# This notebook reproduces results from the doubly stochastic variational inference paper on UCI datasets

In [1]:
# Types 
from torch import Tensor  


# Imports 
import torch 
import pandas as pd 
from torch.utils.data import DataLoader
from torch.utils.data.dataloader import default_collate
from gpytorch.variational import VariationalStrategy, CholeskyVariationalDistribution
from gpytorch.models.deep_gps import DeepGPLayer, DeepGP
from gpytorch.kernels import RBFKernel, ScaleKernel, MaternKernel
from gpytorch.means import ConstantMean, LinearMean
from gpytorch.distributions import MultivariateNormal
from gpytorch.likelihoods import GaussianLikelihood, MultitaskGaussianLikelihood
from gpytorch.mlls import VariationalELBO, DeepApproximateMLL
from gpytorch.metrics import negative_log_predictive_density
from tqdm.autonotebook import tqdm
from math import ceil
from scipy.special import logsumexp
from scipy.cluster.vq import kmeans2, ClusterError
from mdgp.experiments.uci.data.datasets import UCIDataset, Power, Kin8mn, Energy

  from tqdm.autonotebook import tqdm
INFO: Using numpy backend


# Global settings
The datasets are small and can fit on a GPU, so there is not need to move data in and out of the GPU. Thus, simply setting the default device should be a harmless way to run on GPU if available.

In [2]:
DTYPE = torch.float32
torch.set_default_dtype(DTYPE)
DEVICE = torch.device('cuda' if torch.cuda.is_available() else 'cpu')

# Settings taken from the paper 

In [3]:
# Data
TEST_SIZE = 0.1

# Model 
LIKELIHOOD_VARIANCE = 0.01
LENGTHSCALE = 2.0
INNER_LAYER_VARIANCE = 1e-5
OUTPUT_LAYER_VARIANCE = 1.0 # This is a (reasonable) guess
NUM_INDUCING_POINTS = 100
MAX_HIDDEN_DIMS = 30

# Training 
LR = 0.01
NUM_ITERATIONS = 20_000
BATCH_SIZE = 10_000

# Euclidean deep GP initialized according to the paper

In [4]:
from gpytorch.variational import IndependentMultitaskVariationalStrategy


def get_hidden_dims(dataset: UCIDataset) -> int:
    return min(MAX_HIDDEN_DIMS, dataset.dimension)
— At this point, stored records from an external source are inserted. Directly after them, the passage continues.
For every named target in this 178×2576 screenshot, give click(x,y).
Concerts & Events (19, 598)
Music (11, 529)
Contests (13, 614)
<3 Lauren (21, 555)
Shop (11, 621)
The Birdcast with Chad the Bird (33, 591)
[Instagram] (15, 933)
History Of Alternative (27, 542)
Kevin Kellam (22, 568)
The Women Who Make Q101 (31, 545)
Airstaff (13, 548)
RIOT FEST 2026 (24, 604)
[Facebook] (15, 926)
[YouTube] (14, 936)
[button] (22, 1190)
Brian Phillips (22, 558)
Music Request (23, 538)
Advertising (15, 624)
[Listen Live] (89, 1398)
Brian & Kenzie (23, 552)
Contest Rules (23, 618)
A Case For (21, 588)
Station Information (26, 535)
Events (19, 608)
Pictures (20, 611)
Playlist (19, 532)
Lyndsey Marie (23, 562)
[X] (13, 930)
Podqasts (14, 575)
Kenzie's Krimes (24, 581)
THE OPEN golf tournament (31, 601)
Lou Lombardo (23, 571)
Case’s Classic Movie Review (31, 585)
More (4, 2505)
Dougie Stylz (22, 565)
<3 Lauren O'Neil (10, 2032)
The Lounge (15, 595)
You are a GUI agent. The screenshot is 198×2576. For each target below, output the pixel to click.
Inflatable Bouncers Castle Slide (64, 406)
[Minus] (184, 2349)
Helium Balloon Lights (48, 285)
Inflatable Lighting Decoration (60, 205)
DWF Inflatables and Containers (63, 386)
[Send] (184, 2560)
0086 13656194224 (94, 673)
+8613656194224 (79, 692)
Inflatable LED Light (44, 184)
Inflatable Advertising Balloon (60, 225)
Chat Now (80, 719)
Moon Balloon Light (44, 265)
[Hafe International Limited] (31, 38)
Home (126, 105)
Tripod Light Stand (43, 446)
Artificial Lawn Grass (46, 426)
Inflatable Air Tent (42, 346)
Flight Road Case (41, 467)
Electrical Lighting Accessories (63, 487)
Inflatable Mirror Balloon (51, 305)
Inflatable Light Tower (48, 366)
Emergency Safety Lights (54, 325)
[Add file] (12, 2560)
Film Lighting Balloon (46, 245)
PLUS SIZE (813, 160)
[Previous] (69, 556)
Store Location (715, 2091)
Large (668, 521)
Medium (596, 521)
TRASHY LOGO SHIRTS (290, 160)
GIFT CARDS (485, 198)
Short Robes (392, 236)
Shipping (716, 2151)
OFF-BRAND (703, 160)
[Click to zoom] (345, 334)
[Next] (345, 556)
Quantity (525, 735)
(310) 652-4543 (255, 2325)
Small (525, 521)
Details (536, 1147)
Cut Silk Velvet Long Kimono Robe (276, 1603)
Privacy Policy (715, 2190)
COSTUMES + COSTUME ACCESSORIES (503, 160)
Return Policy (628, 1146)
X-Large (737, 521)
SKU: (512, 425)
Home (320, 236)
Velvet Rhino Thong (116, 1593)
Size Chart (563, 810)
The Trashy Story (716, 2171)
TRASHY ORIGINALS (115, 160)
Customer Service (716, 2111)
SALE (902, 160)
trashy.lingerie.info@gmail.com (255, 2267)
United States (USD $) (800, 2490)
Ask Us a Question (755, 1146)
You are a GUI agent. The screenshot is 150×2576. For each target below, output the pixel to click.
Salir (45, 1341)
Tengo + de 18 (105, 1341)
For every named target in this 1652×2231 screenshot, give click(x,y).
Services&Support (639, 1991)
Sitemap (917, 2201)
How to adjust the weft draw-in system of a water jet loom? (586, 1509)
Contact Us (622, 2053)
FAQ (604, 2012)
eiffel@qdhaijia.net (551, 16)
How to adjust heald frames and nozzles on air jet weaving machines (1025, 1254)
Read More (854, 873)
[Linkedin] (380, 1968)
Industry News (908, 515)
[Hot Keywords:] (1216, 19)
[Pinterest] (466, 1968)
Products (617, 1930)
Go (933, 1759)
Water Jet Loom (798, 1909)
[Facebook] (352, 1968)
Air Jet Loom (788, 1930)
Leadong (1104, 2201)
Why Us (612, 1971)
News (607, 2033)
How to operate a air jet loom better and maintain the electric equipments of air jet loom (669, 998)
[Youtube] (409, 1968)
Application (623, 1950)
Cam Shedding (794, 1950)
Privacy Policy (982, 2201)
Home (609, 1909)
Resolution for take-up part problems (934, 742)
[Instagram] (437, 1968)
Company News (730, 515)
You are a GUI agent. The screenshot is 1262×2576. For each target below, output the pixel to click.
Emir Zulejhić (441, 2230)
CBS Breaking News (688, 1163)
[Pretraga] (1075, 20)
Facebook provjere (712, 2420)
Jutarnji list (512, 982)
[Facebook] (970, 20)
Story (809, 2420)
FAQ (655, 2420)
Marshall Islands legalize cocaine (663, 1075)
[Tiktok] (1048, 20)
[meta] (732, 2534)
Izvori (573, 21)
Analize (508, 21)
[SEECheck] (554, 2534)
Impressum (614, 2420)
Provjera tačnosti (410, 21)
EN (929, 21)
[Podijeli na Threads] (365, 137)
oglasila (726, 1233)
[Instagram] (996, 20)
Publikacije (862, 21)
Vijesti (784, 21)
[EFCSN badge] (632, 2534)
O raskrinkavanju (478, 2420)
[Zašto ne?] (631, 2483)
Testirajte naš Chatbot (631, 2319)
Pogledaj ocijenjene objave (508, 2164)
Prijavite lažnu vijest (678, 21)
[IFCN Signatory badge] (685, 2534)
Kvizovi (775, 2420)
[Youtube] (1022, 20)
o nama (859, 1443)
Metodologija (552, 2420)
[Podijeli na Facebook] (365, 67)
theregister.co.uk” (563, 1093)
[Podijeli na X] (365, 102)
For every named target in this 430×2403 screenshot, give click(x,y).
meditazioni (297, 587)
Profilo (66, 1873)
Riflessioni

def empty_cluster_safe_kmeans(x: Tensor, k: int, num_retries: int = 100) -> Tensor:
    """
    Initialize inducing points using kmeans. (from paper)
    """
    for _ in range(num_retries):
        try:
            return torch.from_numpy(kmeans2(x, k, missing='raise')[0]).to(x.device, x.dtype)
        except ClusterError:
            continue 
    return torch.from_numpy(kmeans2(x, k)[0]).to(x.device, x.dtype)
    raise ClusterError(f"Failed to find {k} clusters in {num_retries} retries.")


def get_inducing_points(dataset: UCIDataset, num_inducing_points: int) -> Tensor:
    """
    Initialize inducing points using kmeans. (from paper)
    """
    return empty_cluster_safe_kmeans(dataset.train_x, num_inducing_points)


class EuclideanDeepGPLayer(DeepGPLayer):
    def __init__(self, inducing_points, output_dims, hidden: bool = False):
        input_dims = inducing_points.size(-1)
        batch_shape = torch.Size([output_dims]) if output_dims is not None else torch.Size([])

        variational_distribution = CholeskyVariationalDistribution(
            num_inducing_points=inducing_points.size(0), 
            batch_shape=batch_shape,
        )
        variational_strategy = VariationalStrategy(
            self,
            inducing_points,
            variational_distribution,
            learn_inducing_locations=True,
        )

        super().__init__(variational_strategy, input_dims, output_dims)

        # base_kernel = MaternKernel(nu=1.5, batch_shape=batch_shape)
        base_kernel = RBFKernel(batch_shape=batch_shape)

        base_kernel.lengthscale = LENGTHSCALE
        # Use ard_num_dims=input_dims adds a lengthscale for each input dimension 
        # "we choose the RBF kernel with a lengthscale for each dimension" (from paper)
        self.covar_module = ScaleKernel(base_kernel, batch_shape=batch_shape, ard_num_dims=input_dims)
        if hidden:
            self.mean_module = LinearMean(input_dims, batch_shape=batch_shape)
            self.covar_module.outputscale = INNER_LAYER_VARIANCE
        else:
            self.mean_module = ConstantMean(batch_shape=batch_shape)
            self.covar_module.outputscale = OUTPUT_LAYER_VARIANCE

    def forward(self, x):
        covar = self.covar_module(x)
        mean = self.mean_module(x)
        return MultivariateNormal(mean, covar)
    

class EuclideanDeepGP(DeepGP):
    def __init__(self, dataset: UCIDataset, num_layers: int, num_inducing_points: int = NUM_INDUCING_POINTS):
        super().__init__()
        num_hidden_dims = get_hidden_dims(dataset)
        inducing_points = get_inducing_points(dataset, num_inducing_points)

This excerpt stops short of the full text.